West Coast, one of the nation's largest video rental store chains, subsequently launched on moviebuff.com an online movie database service similar to the one Brookfield had deployed. Furthermore, both this web site and westcoastvideo.com, the legitimate domain of West Coast, contained the meta keywords "moviebuff" and "moviebuff.com". These meta keywords were intended to be indexed by search engines, so that a consumer searching for "moviebuff" could find the page. While this was a common way to increase visibility in earlier search engines, most modern search engines do not rely on meta keywords for ranking results.

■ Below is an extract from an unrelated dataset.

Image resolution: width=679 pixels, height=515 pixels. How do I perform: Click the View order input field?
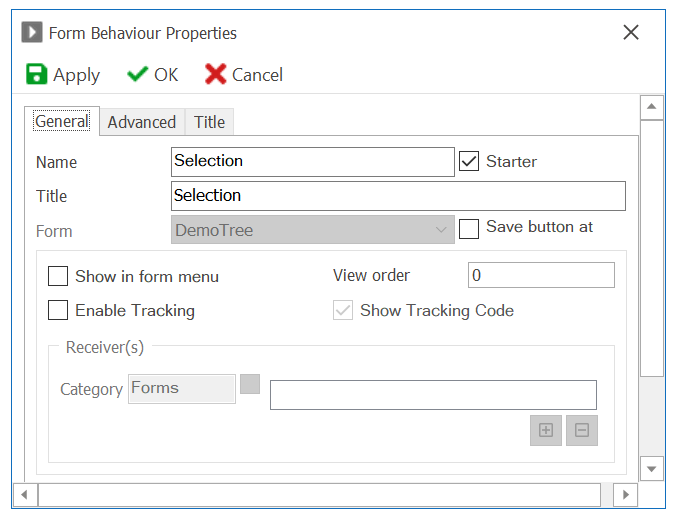tap(541, 275)
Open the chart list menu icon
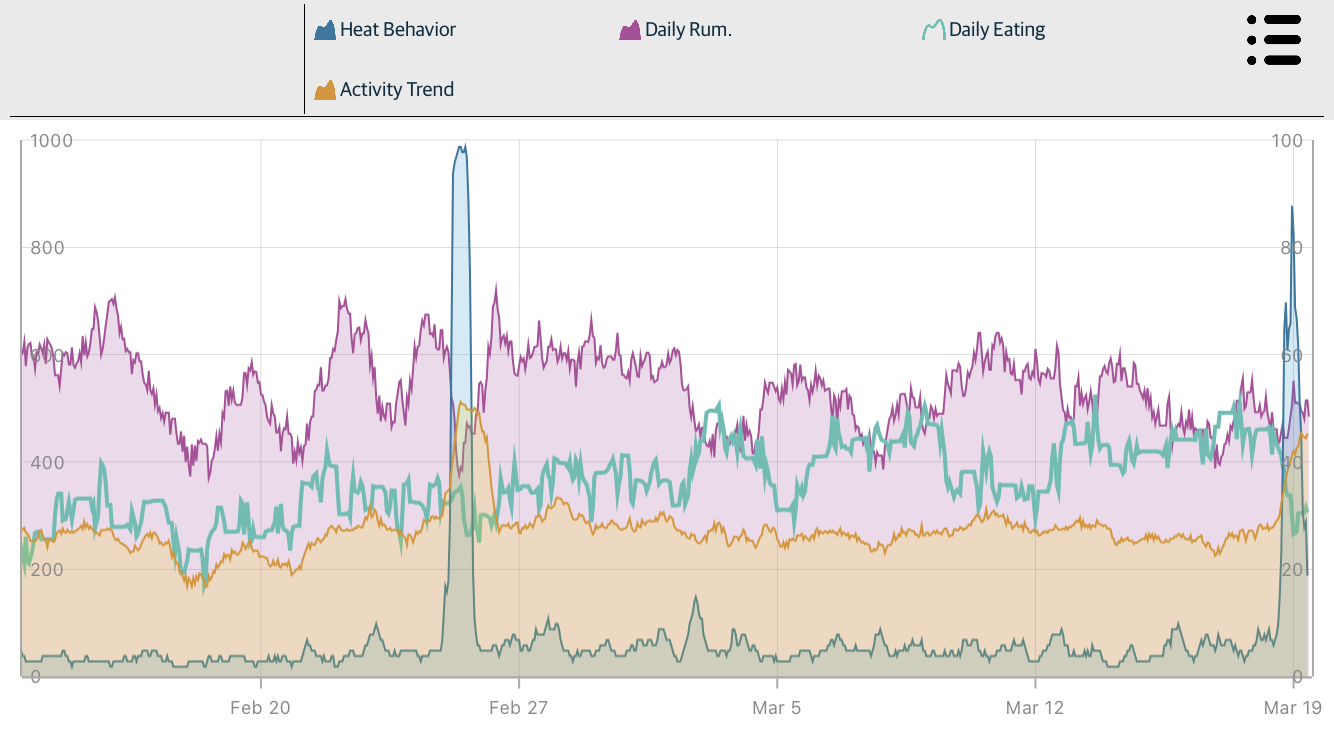1334x750 pixels. [1274, 40]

Although the 9th Circuit admitted that there was no likelihood of confusion between the two products, the Court nonetheless held West Coast liable for trademark infringement because the "moviebuff" trademark, as well as "moviebuff.com", appeared in the metatags of westcoastvideo.com, the non-infringing domain used by West Coast. The Court states "although there is no source confusion in the sense that consumers know they are patronizing West Coast rather than Brookfield, there is nevertheless initial interest confusion in the sense that, by using moviebuff.com or MovieBuff to divert people looking for MovieBuff to its web site, West Coast improperly benefits from the goodwill that Brookfield developed in its trademark."

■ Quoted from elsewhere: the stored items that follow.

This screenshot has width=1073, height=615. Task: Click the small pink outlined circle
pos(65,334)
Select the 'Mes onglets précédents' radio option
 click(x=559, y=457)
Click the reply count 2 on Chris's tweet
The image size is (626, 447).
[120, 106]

====Playboy Enterprises, Inc. v. Netscape Communications Corp.====

In Playboy Enterprises, Inc. v. Netscape Communications Corp., Playboy charged Netscape (along with Excite) for selling banner ads keyed on trademarked terms "playboy" and "playmate". A district court dismissed the case, citing fair use and other arguments. However, the Ninth Circuit drew comparisons to Brookfield v West Coast, and came to the conclusion that "analogies to Brookfield suggest that PEI will be able to show a likelihood of confusion sufficient to defeat summary judgment. The Court held that Playboy was likely to show that consumers may be attracted to competitors' products by free riding Playboy's reputation when using the trademarks "playboy" and "playmate", even if the consumers are well aware that they are not buying services from Playboy.

==Controversy==
Several people have criticized the doctrine of Initial interest confusion. One concern is that Initial interest confusion "lacks a rigorous definition". Others have said that, absent a coherent conception of damage to the trademark holder, initial interest confusion makes actionable not "actual damage incurred by the trademark holder" but something more like "brand indignation." Additionally, some state that because Initial interest confusion can be found without the multi-factor analysis of likelihood of confusion, it represents "a short-cut to infringement, like a judicial game of 'Chutes and Ladders'" Another concern is the lack of consensus among courts about the applicability of Initial interest confusion. Judge Berzon of the Ninth Circuit, in a concurring opinion in Playboy Enterprises, Inc. v. Netscape Communications Corp., asked whether the court wanted "to continue to apply an insupportable rule", referring to Initial interest confusion as discussed in Brookfield.

==Notable cases==
- Google, Inc. v. American Blind & Wallpaper Factory, Inc., in which the legality of Google's AdWord program was challenged on the basis of initial interest confusion.